Saturday, 1 September 2012

More Classic 100 Music of France Musings

So it’s getting to crunch time and I’m going to have to make some decisions. As I said in my first post I already know I’m voting for Faure’s Pavane; that was decided as soon as I knew the theme for the countdown. It’s such a beautiful piece and I’ve loved it for years, I even used it in the soundtrack to a short film I made in uni. So I not only love it, it has some personal attachment.

If I use the idea of significance I can probably also lock in Bizet’s L’Arlesienne. When I was in my late teens I bought a cheap CD with that and Carmen, because I knew of Carmen and thought it’d be good to have in a collection. But it was the Farandole from The Girl from Arles that really captured my attention and imagination. I used to play it a lot while writing my play for HSC Drama, a melodrama about a knight and an evil king. And it is great music.

Saint-Saens raises problems with this approach though. The Danse Macabre and Carnival of the Animals are both some of the earliest classical music I knew and loved, and the Organ Symphony is one of the first symphonies outside Mozart and Beethoven that I knew. I could vote for all three and be done with it, but that leaves so many others and I have this thing about spreading the love and not wanting to give one composer more than others – irrational it may be but I never claimed to be a slave to logic or reason.

Leaving those three to battle out my third pick, I have two picks left. As I said, I feel Debussy’s Afternoon of the Faun is safe to do very well without me, but there is his Reverie and Nocturnes – and I’ve just discovered his first piano trio ... I’ve got to put a Berlioz in there too of course, his flair for the dramatic really captures my fancy. I’ve got that down to two, King Lear and The Roman Carnival Overture, the latter because I’ve loved it for a long time and the latter because as well as being good in itself, it’s King Lear, a play I have a near fetish about.

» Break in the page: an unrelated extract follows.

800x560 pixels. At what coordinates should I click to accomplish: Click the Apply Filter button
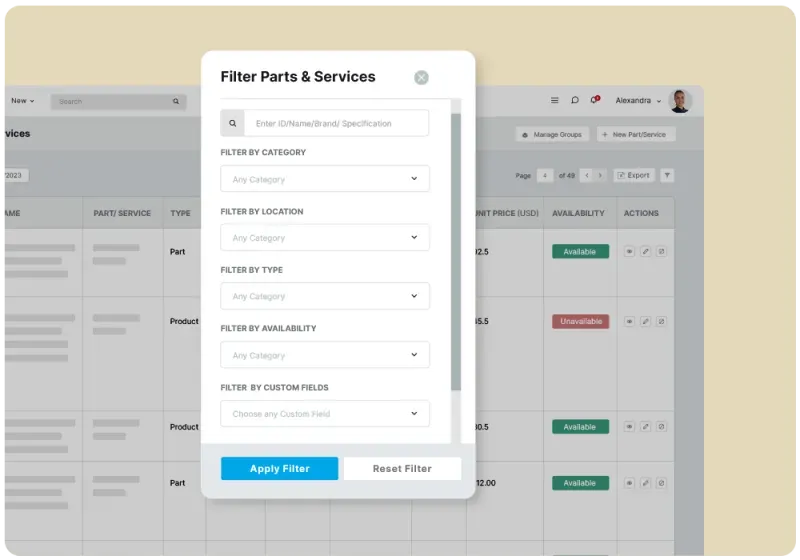[x=279, y=468]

Which leaves Ravel’s string quartet and tzigane, Satie’s Gnossiennes, and of course Dukas’ Sorcerer’s Apprentice – another early love – to battle it out for the last pick. And even then there’s a mass of pieces I’m rooting for from the sidelines. And new discoveries waiting for me to indulge in which possibly deserve more attention.

I may have to take Classic FM’s tweeted challenge up and see if I can convince some other people to vote too, after all it’s more fun if you vote for something. I’ll let you know how it goes.